INSTRUCTIONS TO FOLLOW: Each record beneath this line is to be copied exactly.

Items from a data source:
----

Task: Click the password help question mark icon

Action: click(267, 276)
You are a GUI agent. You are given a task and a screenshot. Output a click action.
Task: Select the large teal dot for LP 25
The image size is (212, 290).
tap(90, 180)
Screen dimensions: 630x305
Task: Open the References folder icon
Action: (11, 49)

----

RESPONSE:
Task: Click the password help question mark icon

Action: click(267, 276)
You are a GUI agent. You are given a task and a screenshot. Output a click action.
Task: Select the large teal dot for LP 25
The image size is (212, 290).
tap(90, 180)
Screen dimensions: 630x305
Task: Open the References folder icon
Action: (11, 49)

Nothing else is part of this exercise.